Lee noted she has personally felt anti-Asian prejudice. She said that last February, at the World Trade Center subway station, a man shoved her down the stairs. Then, two weeks ago at the same station, she sneezed into her face mask and a guy cursed her out, calling her a “Wuhan bitch.”
“That’s not my perception,” she said. “That’s my reality.”
Speaking at last month’s Human Services Committee meeting, Carter Booth, a former C.B. 2 chairperson, said City Hall itself really needs to take a closer look at what’s going on in Chinatown — and how its decisions are impacting the area.
“Where is the town hall that addresses the Chinatown community,” he asked, “so that the voices can be heard as a whole? There’s a voice here that regularly is not listened to.”
As for her findings on the existing shelters listed by Lee, Aaron shared them with The Village Sun. By her reckoning, two of the current six facilities — including the one Lee said made her feel unsafe when she visited it — are only temporary.
“227 Bowery [Bowery Mission] and 197 Bowery [The Andrews/Breaking Ground] are on Bowery between Prince and Spring Sts. by the New Museum,” she said. “78 Catherine St. is next door to New York City Housing Authority housing in Two Bridges — and from what I was told, the only residents who attend its [community advisory board] meetings are residents of Smith Houses.
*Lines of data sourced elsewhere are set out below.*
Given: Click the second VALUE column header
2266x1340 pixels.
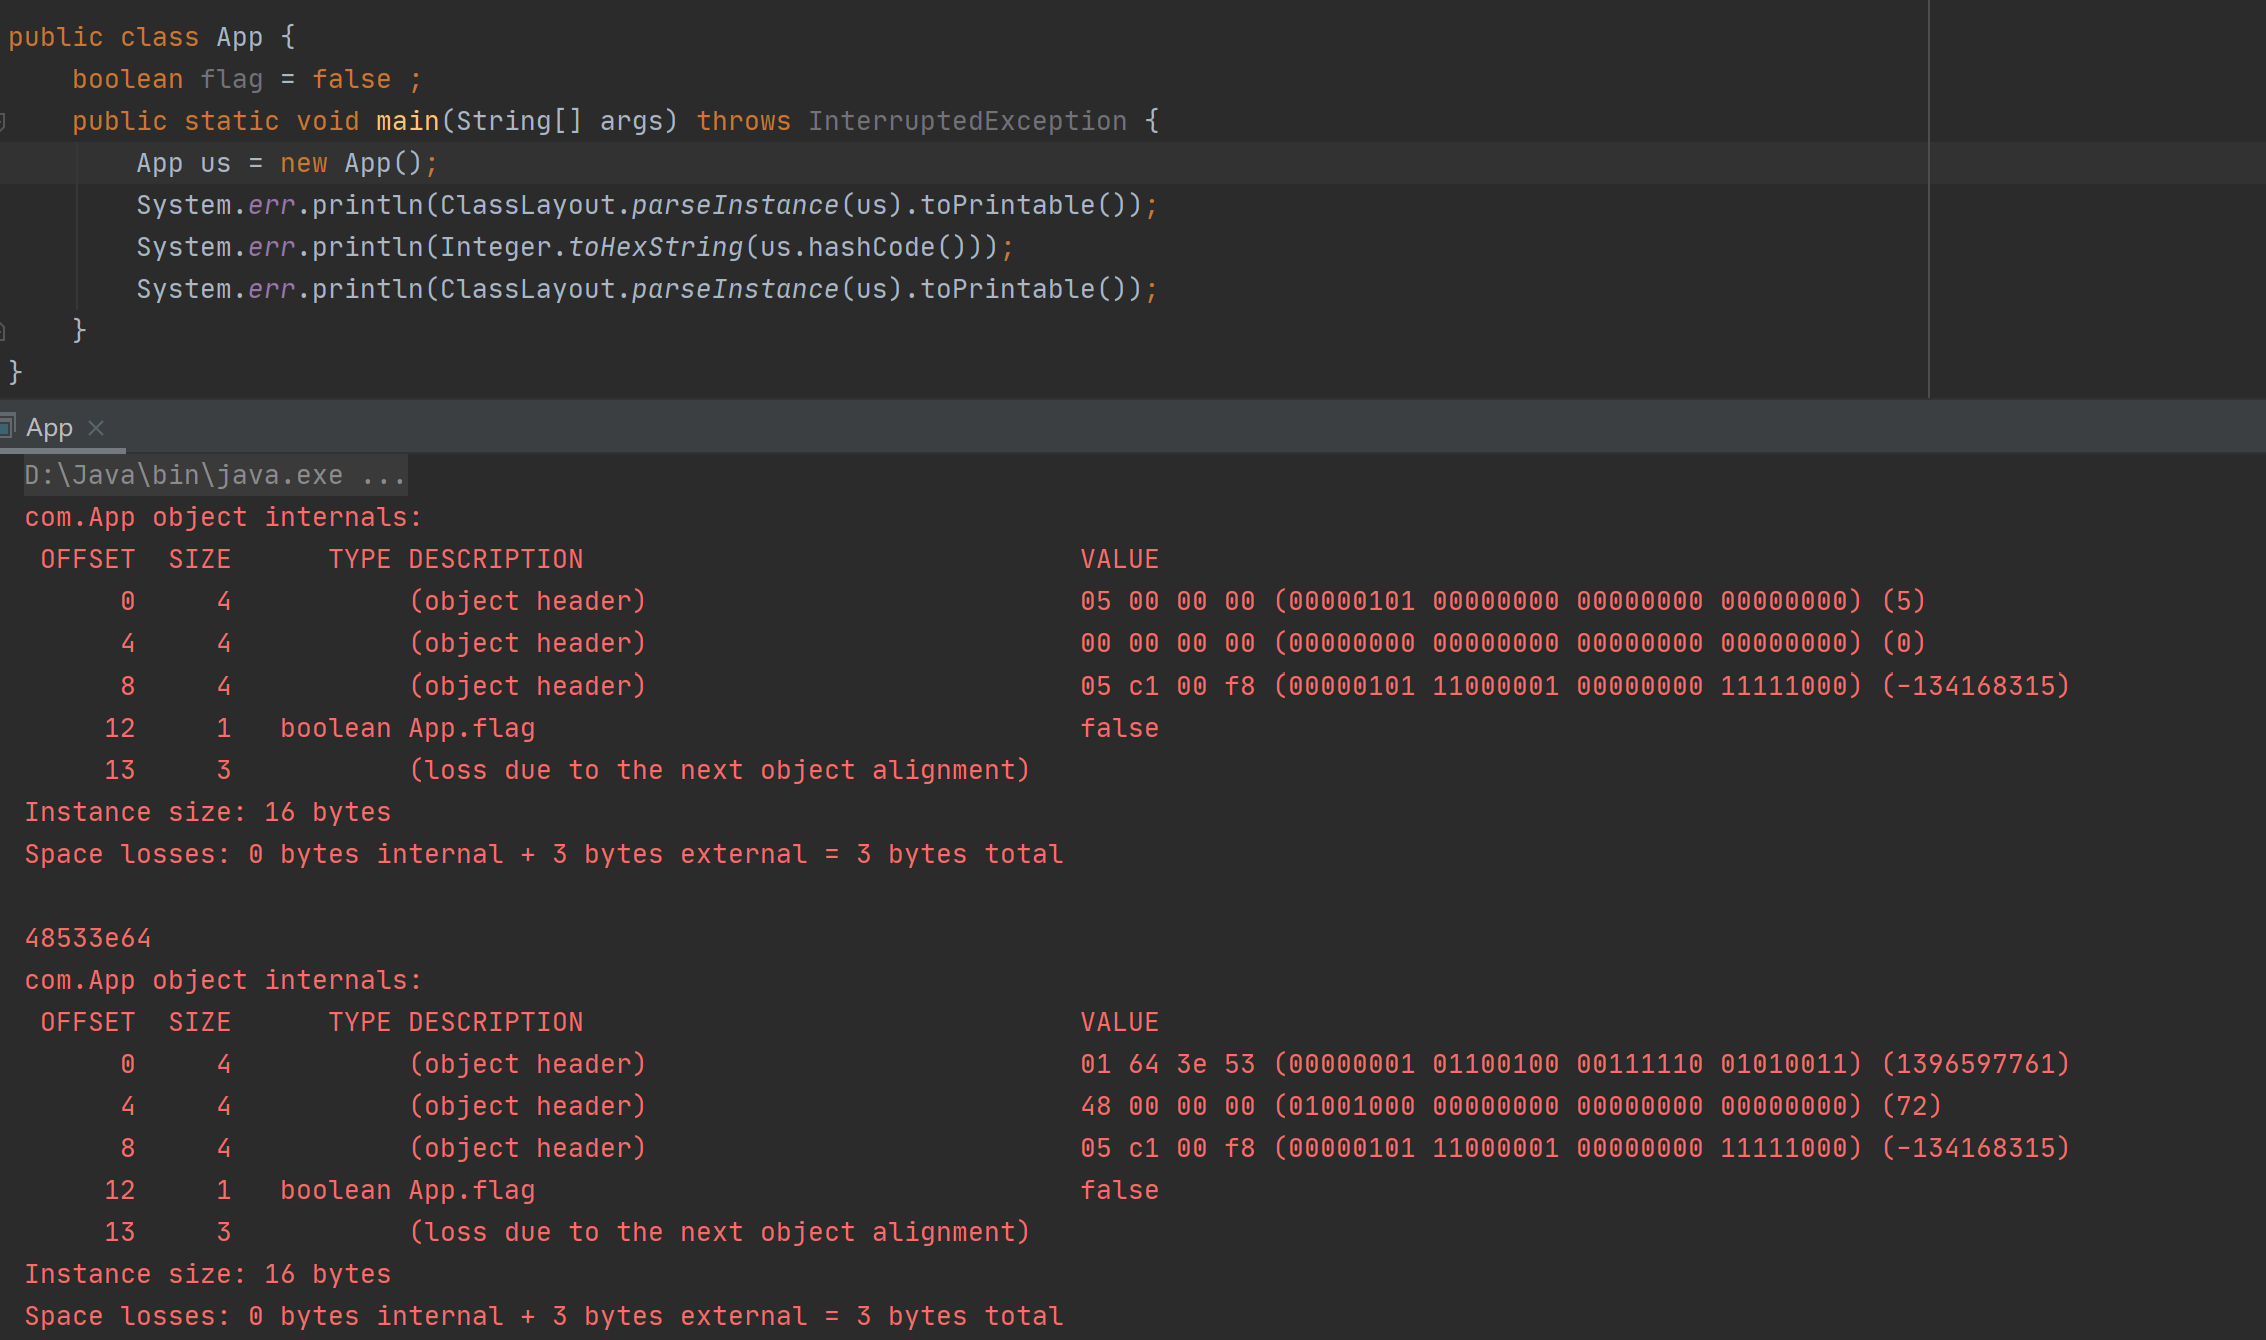Looking at the screenshot, I should [1119, 1022].

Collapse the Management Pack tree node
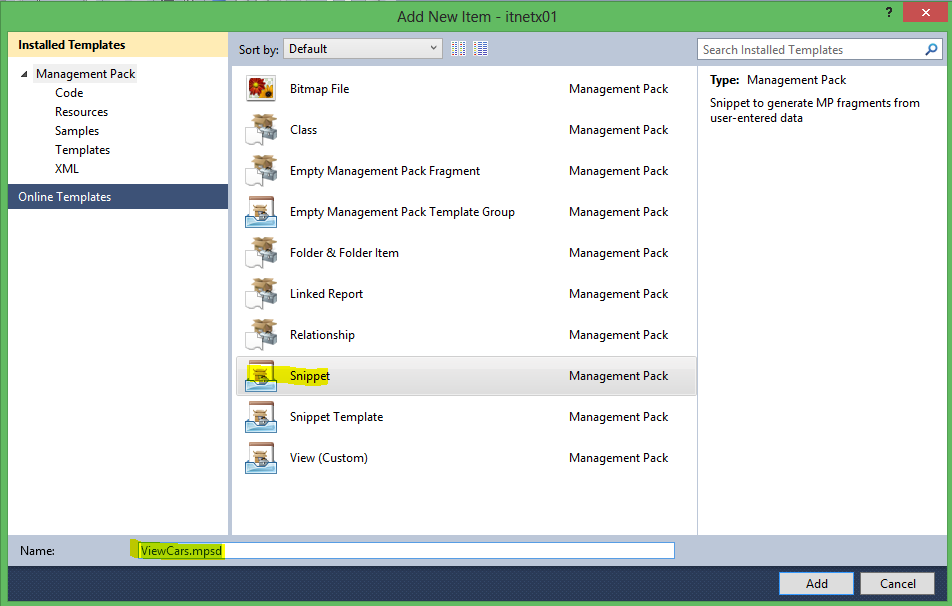(x=24, y=74)
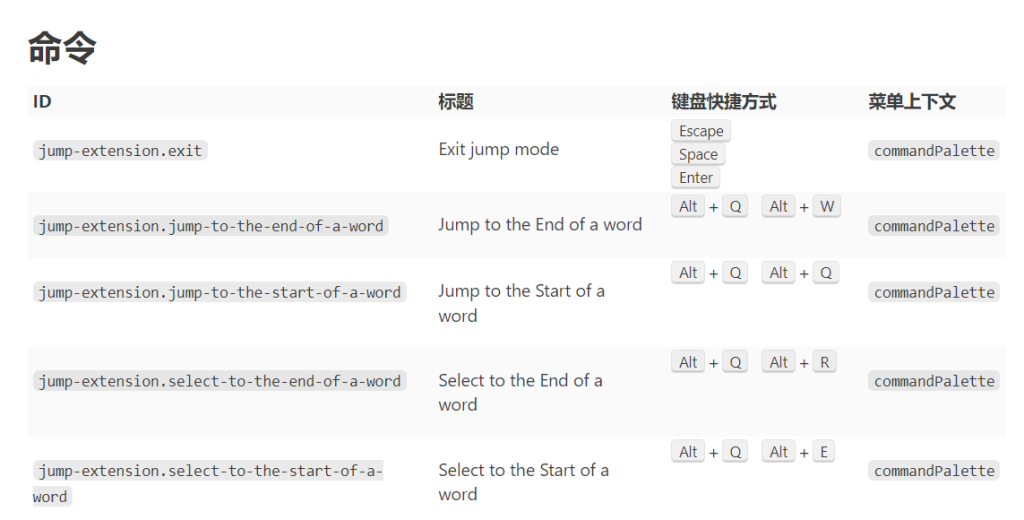The height and width of the screenshot is (520, 1024).
Task: Click the "Exit jump mode" title text
Action: click(x=498, y=150)
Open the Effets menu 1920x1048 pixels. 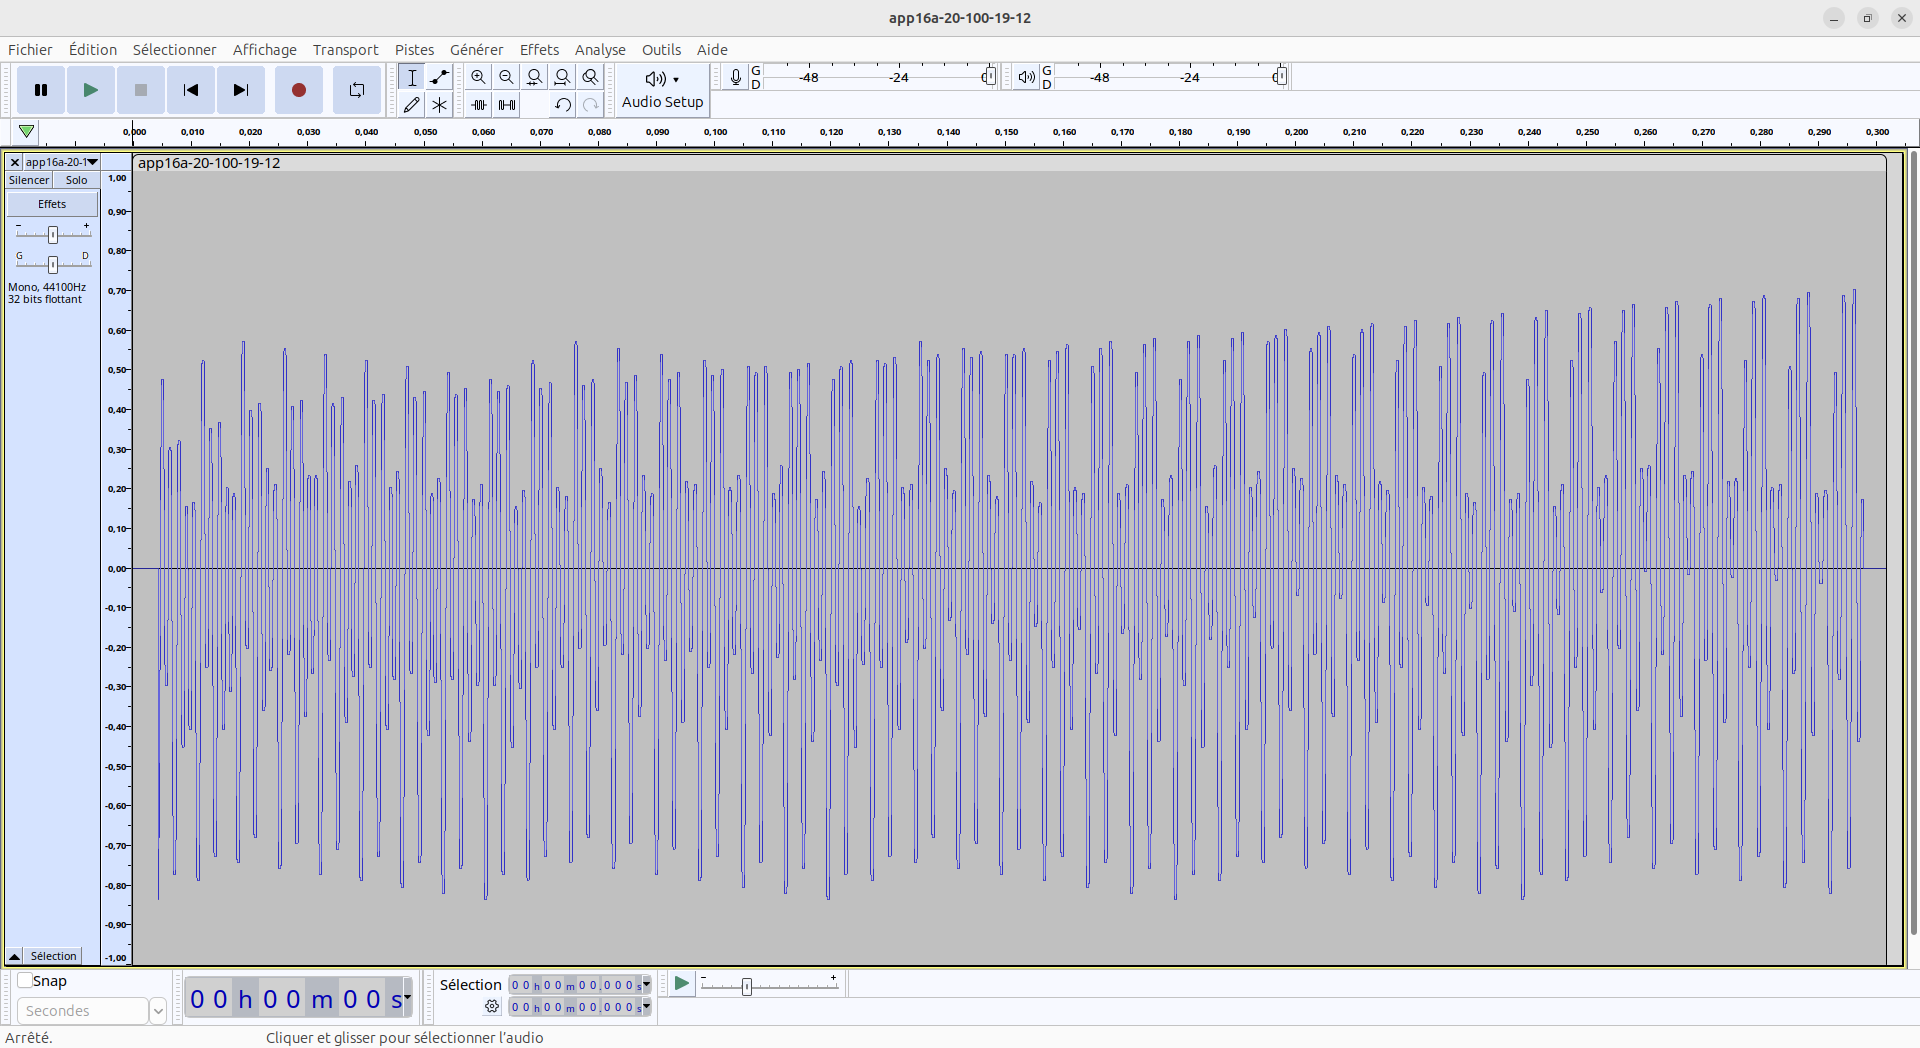point(539,50)
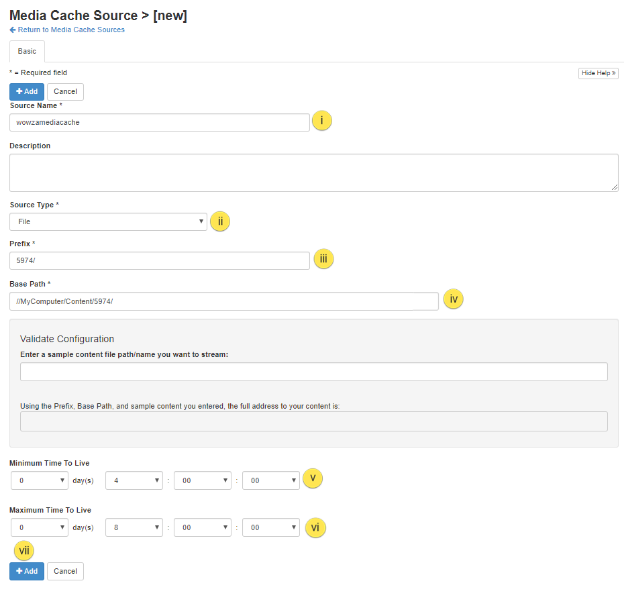Viewport: 624px width, 595px height.
Task: Click the yellow marker labeled v
Action: tap(313, 479)
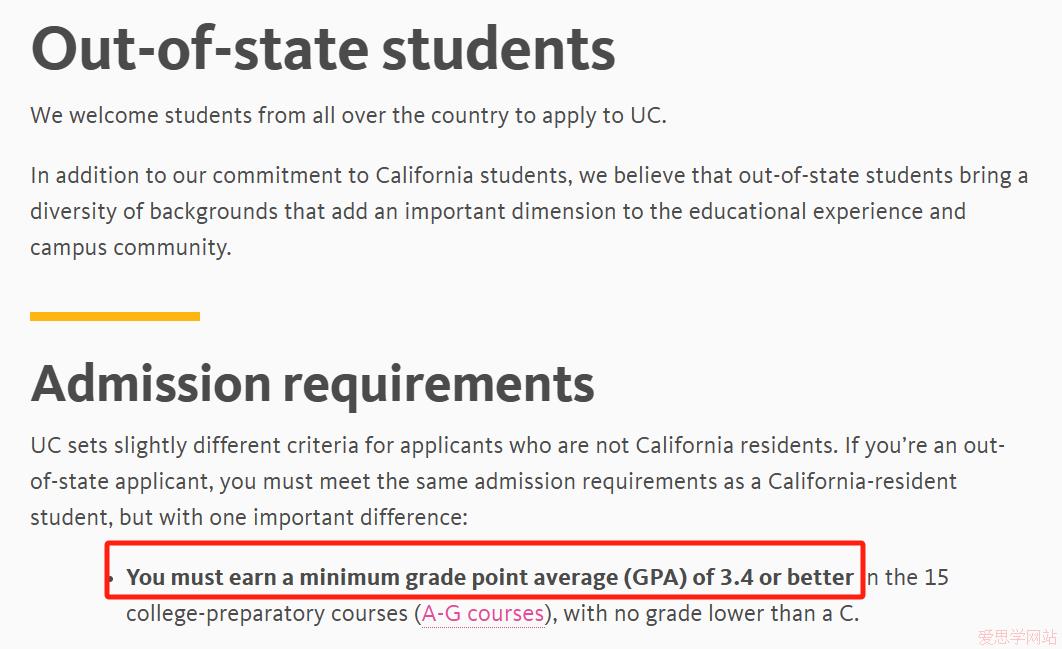The image size is (1062, 649).
Task: Click the phrase 'diversity of backgrounds'
Action: click(x=154, y=212)
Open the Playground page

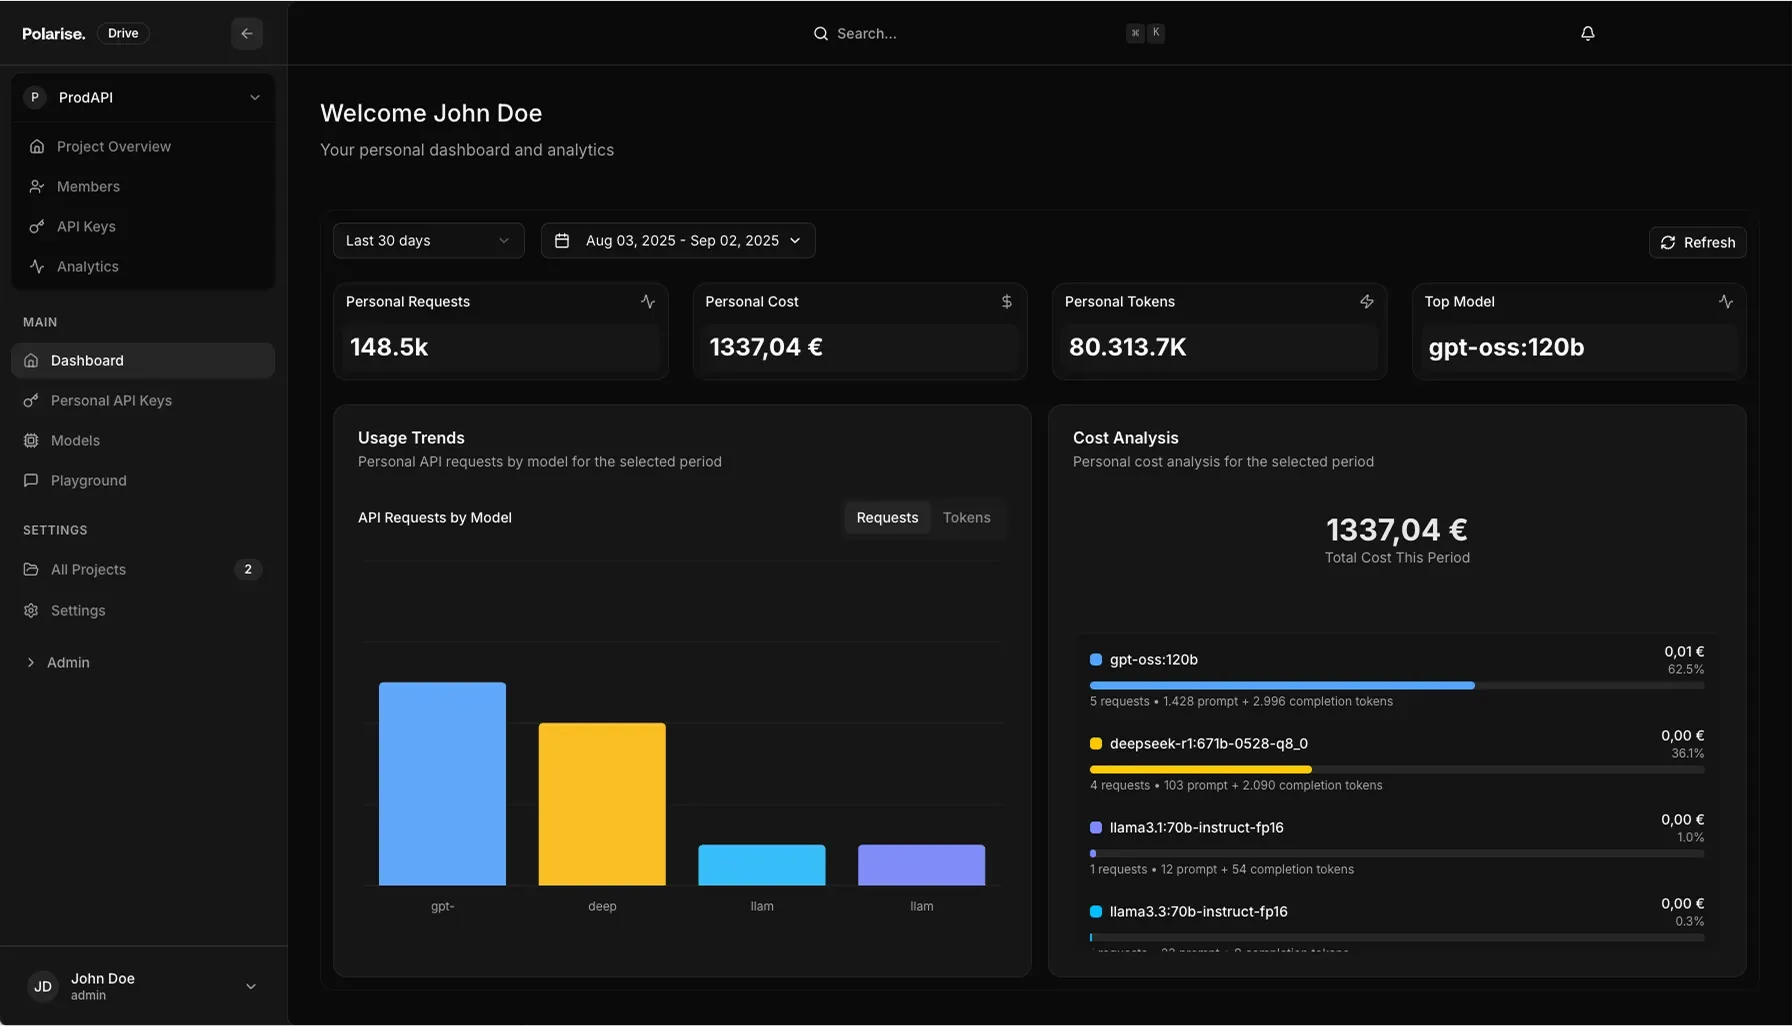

“61-63 Chrystie St. is a hotel,” she said. “These are supposed to close by the end of 2023, per the de Blasio homelessness plan.
“90 Lafayette St. is also [operated by] the Bowery Mission. 5 Allen St. is being used temporarily as a shelter by women who normally reside in an East Village shelter that was damaged by fire [which destroyed Middle Collegiate Church]. They are due to return to their normal location before the end of the year.”
Lee said that, just as they did for last month’s C.B. 2 full-board meeting, Chinatown residents planned to gather again at the C.C.B.A. to watch the livestream on a big screen.